# Smokehouse Piping



## pappapig

I know galvanized is a no no for most applications. Just wondering if galvanized stove pipe is ok for connecting a firebox to a smokehouse for cold smoking.

Sent from my DROID RAZR using Tapatalk


----------



## shoneyboy

I would NOT use it......It is still burning off the zinc and carrying it up to your food.....Where it will contaminate your food and have the potential of making you sick......ShoneyBoy


----------



## pappapig

Any other suggestions? Seems like all I can find within reason is galvanized.

Sent from my DROID RAZR using Tapatalk


----------



## jrod62

What are you using to produce the smoke ?
Here a link to how some of us using the AMNPS did it.
http://www.smokingmeatforums.com/t/...0-new-pictures-for-attaching-elbow-to-mailbox


----------



## linguica

The zinc coating of galvanized pipe melts and becomes airborne at about 620 deg  Just not safe.


----------



## pappapig

Jrod, I'll be using a wood fire, this will be the piping for the smoke to cool on the way to the smokehouse. Thanks everyone for your input.

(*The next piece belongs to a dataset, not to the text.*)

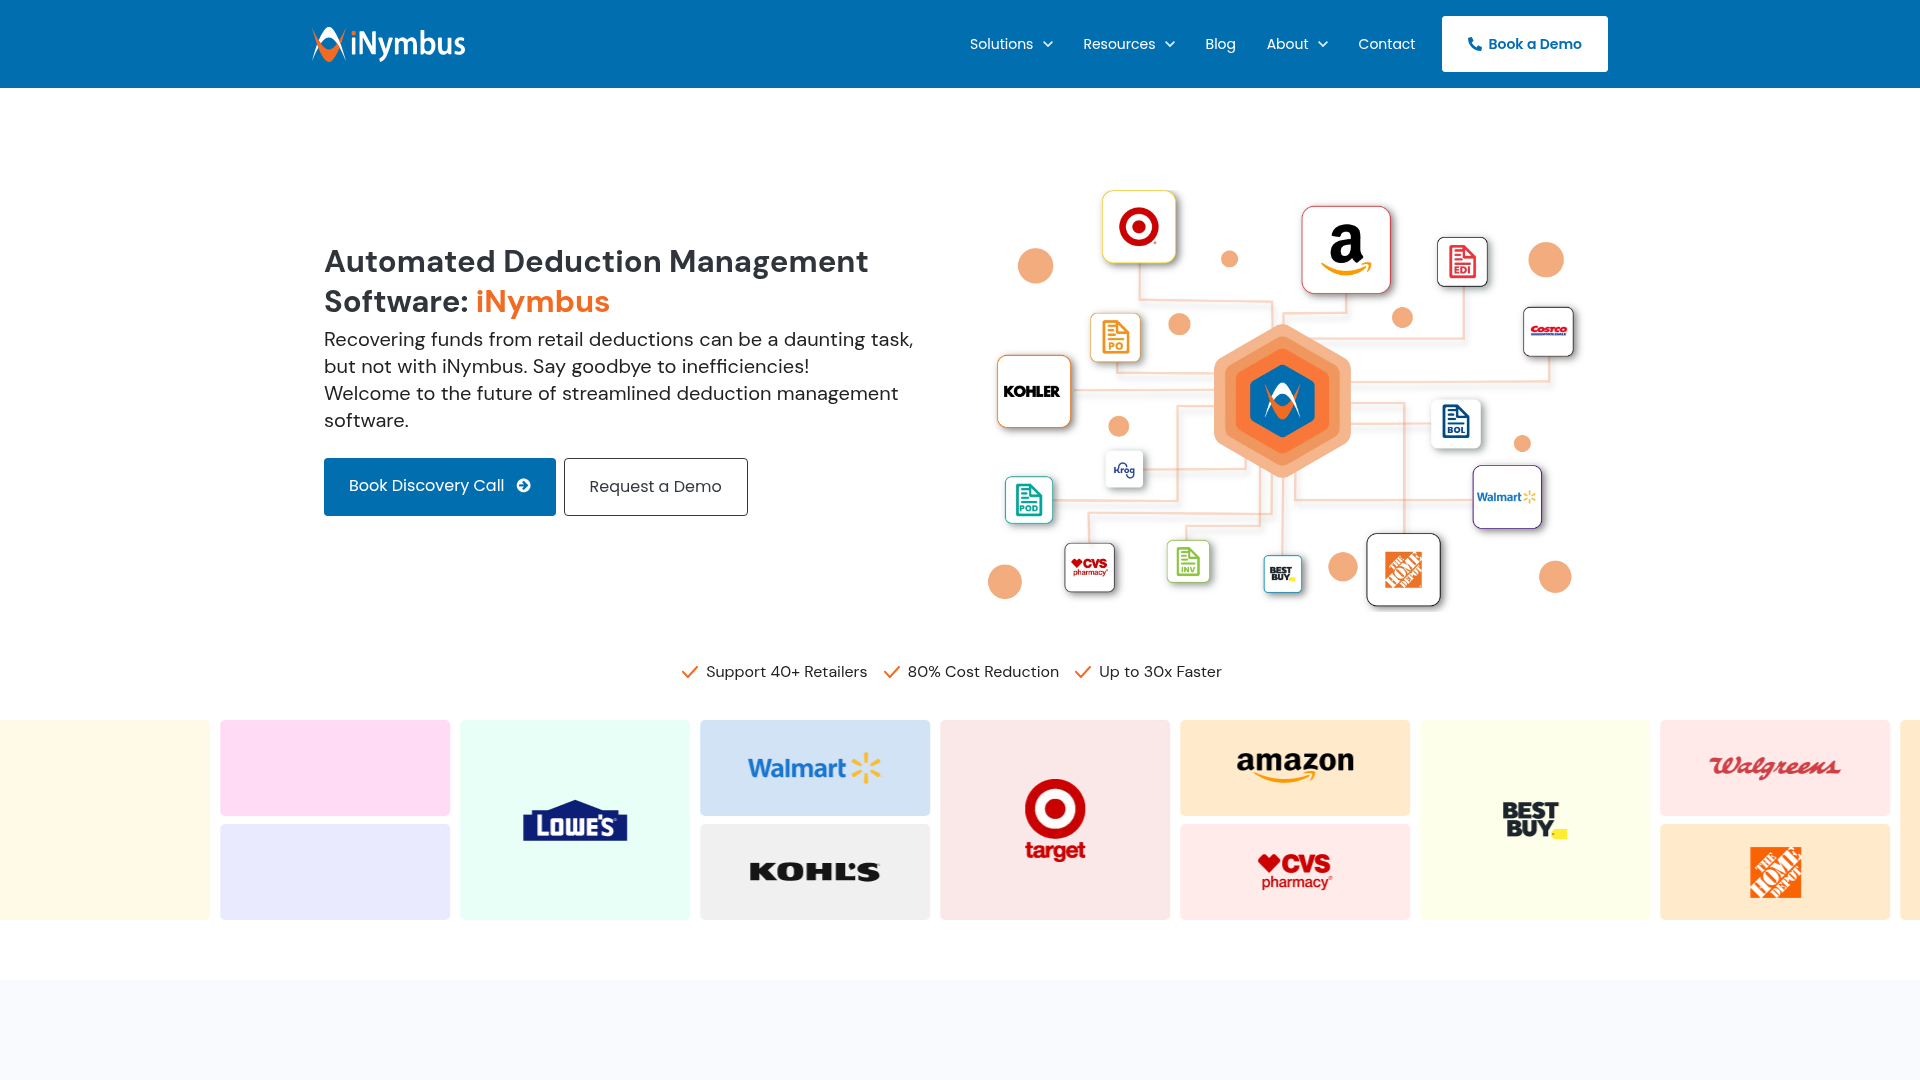Viewport: 1920px width, 1080px height.
Task: Select the Walmart node in the diagram
Action: (1506, 497)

Sent from my DROID RAZR using Tapatalk


----------



## daveomak

They make "black stove pipe"... agreed, it is more expensive but usually a one time purchase....  and a heavier wall construction...  An example below....  Dave

http://emberline.com/black_stove_pipe.htm


----------



## linguica

How about terracotta sewer pipe.Maybe a trench lined with 8x16x2 cinder block cap bricks. Alton Brown used the expandable aluminum tubing for dryer exhausts in "Scrap Iron Chef"


----------



## shoneyboy

Pappapig, Where are you located? What size does it need to be? What about double wall vent pipe ? The inner liner is aluminum....... You should be able to find it at your local hardware store, like Home Depot or Lowes…..


----------



## pappapig

Upstate South Carolina, thanks for the ideas guys. I guess I'm too cheap to have looked at those at first. I have a metal guy connection. I may walk the yard and check it out.

Sent from my DROID RAZR using Tapatalk


----------



## bobfelts

So aren't the elbows and flex galvanized?


----------



## baja traveler

When I built a separate fire box so I could cold smoke, I used aluminum 4" vent elbows and tubing from Home Depot - no coatings of any kind to worry about, and the thin wall aluminum transfers heat away from the smoke really nicely.


----------



## pappapig

Thanks for the advice baja, I hit home depots site and the had plenty of choices, and cheap too!

Sent from my DROID RAZR using Tapatalk 2


----------